I was five years old when I was diagnosed with Ewing’s Sarcoma. It only took three words for the entire course of my life to be changed: “you have cancer.” I sat there confused when these three little words were said to me. I looked at my parents and saw them in shock, and began to realize that what was being said was not good news. The doctor began to explain everything to me, but I was only five, how the hell was I supposed to know I was just diagnosed with an extremely rare cancer?
When you are five years old, the only thing you should be thinking about is what Webkinz you want next or who you are gonna have a playdate with next. You should not be thinking to yourself: “What is death?” or “What is gonna happen to me next?” or “When will this pain finally stop?” I remember sitting in my hospital bed, ripping out chunks of my hair, and looking to my mom to ask what was happening to me. Being a cancer survivor has come with so many victories, but with every victory will come a defeat at one point or another. It’s important to acknowledge what has happened to me and how it continues to affect me – even years later.
The Ewing’s Sarcoma attacked my left humerus, and apparently, my only two options were amputation or a rare surgery that could have gone wrong. I continued to undergo chemotherapy and blood transfusions, and it eventually led up to the surgery that would change my body forever. On January 17th, 2007, I woke up at 4:00 AM and my parents drove me to the hospital to have this surgery done. The surgery removed my left humerus and replaced it with a prosthesis and a part of a cadaver’s thigh to recreate what would have been a humerus.
I am thankful enough that I was young enough to not remember a lot of my experience, but I still remember some of the trauma. Oftentimes, I dismiss what happened to me when I was a child. It is not something I talk about in depth since it was such a traumatic experience, since I continue to be affected by it. You are essentially forced to grow up at an insanely rapid rate in order to be able to cope with everything happening to you. I remember sobbing every single time my port would get changed. To this day, there are certain smells where, if I smell them again, my stomach will drop. I also remember waking up after my surgery and not being able to use or feel my arm at all.

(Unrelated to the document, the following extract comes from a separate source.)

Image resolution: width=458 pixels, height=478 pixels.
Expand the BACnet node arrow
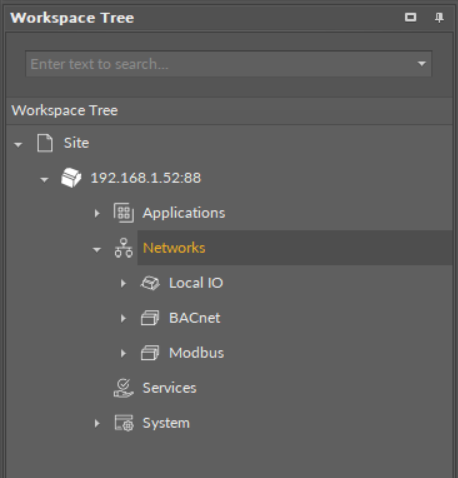pos(123,318)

The most devastating effect of my treatment is that I am essentially unable to use my left arm now. It is about two inches shorter than my right arm and has left me disabled. I remember all of the hours I put into relearning how to use my arm again. It just felt like someone stapled my arm back onto me — the thought of being able to use my arm felt almost impossible. Even now, sometimes I wish they would have just amputated my arm because maybe it would get rid of the pain I have. But eventually, I was able to lift a ball up in the air. I was able to push against someone’s hand and not have my arm immediately give out. Going through physical therapy is one of the hardest things I have ever dealt with. You are teaching yourself how to use a part of your own body, which you should have control over. While I am still disabled, I am always so proud to be able to discuss how it came to be and the story that comes with it.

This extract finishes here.